Sebagaimana dapat kita baca pada buku yang ditulis oleh ‘Abd al-Qādir ibn Muhammad al-Dimashqi al-Nu’aimī, dalam ‘Al-Dāris fī Tārīkh al-Madāris vol. 1,’
al-Ghazali tetap terlibat dalam aktivitas keilmuan selama berada di
Damaskus, secara cukup signifikan, sehingga lokasi tempat majelis itu
diadakan di Masjid Jami’ Damaskus dikenal sebagai al-Ghazaliyah.
Al-Ghazali juga tetap mengajar dan menulis hingga ke akhir hayatnya,
walaupun kini dengan pendekatan sufistik.
Keberpihakan
al-Ghazali terhadap tasawuf juga tidak menghalanginya dari sikap kritis
terhadap perilaku menyimpang atau tidak tepat di dalamnya. Di dalam
bukunya Ayyuha ‘l-Walad, misalnya, ia menulis:
“Wahai anakku,
adalah satu keharusan bagimu bahwa kata-kata dan perbuatanmu sejalan
dengan hukum Islam, karena pengetahuan dan amal tanpa keselarasan dengan
syariah adalah kesesatan. Dan adalah penting bahwa engkau tidak tertipu
oleh ungkapan-ungkapan gembira yang berlebihan serta tangisan-tangisan
yang keras dari kaum Sufi, karena ditempuhnya jalan ini adalah dengan
perjuangan (mujahadah) dan pemutusan dari syahwat yang ada dalam jiwa
serta penghancuran nafsu dengan pedang disiplin/ latihan (sayf
al-riyāḍah), bukan dengan tangisan-tangisan yang keras dan hal-hal yang
berlebihan.

**DATA YANG DIBERIKAN:**
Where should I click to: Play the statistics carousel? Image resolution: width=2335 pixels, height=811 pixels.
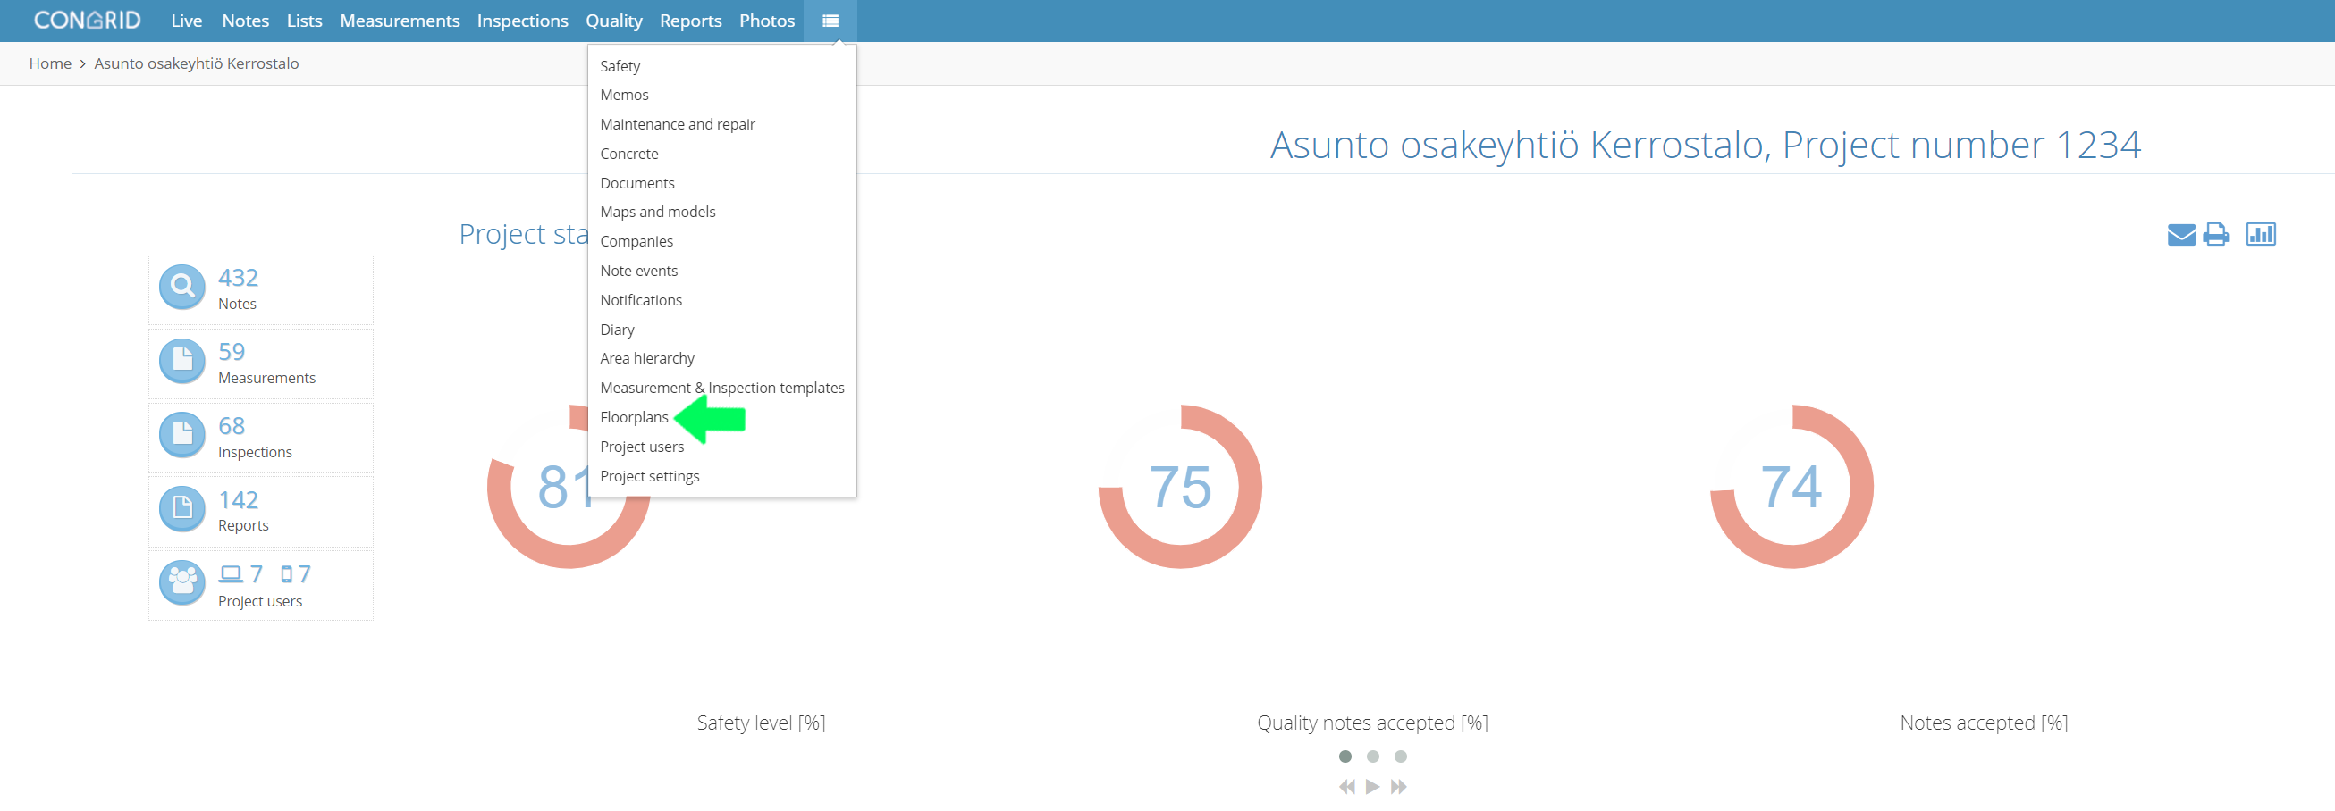pos(1372,787)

**SOAL 1:**
Salin bagian dari teks tentang al-Ghazali, mulai dari "Sebagaimana dapat kita" dan berakhir di "dengan pendekatan sufistik.".
**SOAL 2:**
Apakah setiap pernyataan berikut sesuai dengan teks tentang al-Ghazali? Jawab ya atau tidak, lalu kutip kata-kata dari teks yang menentukan jawabannya.
(a) Tempat majelis al-Ghazali di Masjid Jami’ Damaskus dikenal sebagai al-Ghazaliyah.
(b) Al-Ghazali berhenti menulis setelah memilih jalan tasawuf.
(c) Dalam Ayyuha ‘l-Walad, jalan kaum Sufi dikatakan ditempuh dengan tangisan-tangisan yang keras.
**SOAL 3:**
Tulis lanjutan teks tentang al-Ghazali, dimulai setelah kalimat terakhirnya.
Baris-baris di atas adalah bahan tersendiri yang terpisah dari teks.

**JAWABAN 1:**
Sebagaimana dapat kita baca pada buku yang ditulis oleh ‘Abd al-Qādir ibn Muhammad al-Dimashqi al-Nu’aimī, dalam ‘Al-Dāris fī Tārīkh al-Madāris vol. 1,’
al-Ghazali tetap terlibat dalam aktivitas keilmuan selama berada di
Damaskus, secara cukup signifikan, sehingga lokasi tempat majelis itu
diadakan di Masjid Jami’ Damaskus dikenal sebagai al-Ghazaliyah.
Al-Ghazali juga tetap mengajar dan menulis hingga ke akhir hayatnya,
walaupun kini dengan pendekatan sufistik.

**JAWABAN 2:**
(a) Ya: "lokasi tempat majelis itu diadakan di Masjid Jami’ Damaskus dikenal sebagai al-Ghazaliyah"
(b) Tidak: "Al-Ghazali juga tetap mengajar dan menulis hingga ke akhir hayatnya"
(c) Tidak: "bukan dengan tangisan-tangisan yang keras dan hal-hal yang berlebihan"

**JAWABAN 3:**
Sebagai seorang
ulama, al-Ghazali tidak terasing dari kompetensi dan peranan yang
berkaitan dengan negara ataupun sosial kemasyarakatan. Dalam kitab
Sejarah Ibn al-Athīr misalnya ada sebuah contoh menarik tentang
pentingnya posisi al-Ghazali yang cukup didengar dan dipandang dalam
permasalahan kenegaraan. Dikisahkan bahwa saat Sultan Bani Saljuk
Malikshah meninggal dunia pada tahun 1092, salah seorang istrinya ingin
agar putranya yang baru berumur empat tahun, Mahmud, diangkat menjadi
sultan yang baru sebagai pengganti. Khalifah dan juga para emir
menyetujui keinginannya itu. Namun Khalifah mensyaratkan bahwa dalam
pelaksanaannya urusan administrasi, pajak, dan pengaturan negara secara
umum dikendalikan oleh wazir Tajul Muluk, sementara ketentaraan dipegang
oleh emir yang lain lagi.
Ibu Mahmud pada
awalnya tidak setuju dengan hal ini. Namun setelah al-Ghazali turun
tangan dan menyampaikan nasihatnya, ia menerima keputusan itu.
Al-Ghazali berkata kepadanya, “Putramu masih muda dan Hukum tidak
membolehkannya untuk menjadi penguasa.” Setelah al-Ghazali beralih ke
tasawuf, ia memang lebih menjaga jarak dengan pemerintah. Namun, ia
tidak meninggalkan peranannya sama sekali dalam menasihati pemimpin
negara. Di antara karya-karyanya setelah ia meninggalkan Baghdad, kita
menemukan satu karya yang ia buat secara khusus berkaitan dengan ini,
yaitu Naṣīḥat al-Mulūk. Sebagaimana judulnya, kitab itu merupakan
nasihat untuk pemimpin.
Tarikan
al-Ghazali ke arah tasawuf tampaknya begitu kuat sehingga kita menemukan
kebanyakan ulama pada generasi berikutnya, dimana Syeikh ‘Abd al-Qadir
al-Jilani menjadi salah satu tokoh utamanya, memadukan ilmu dan tasawuf
di dalam diri mereka.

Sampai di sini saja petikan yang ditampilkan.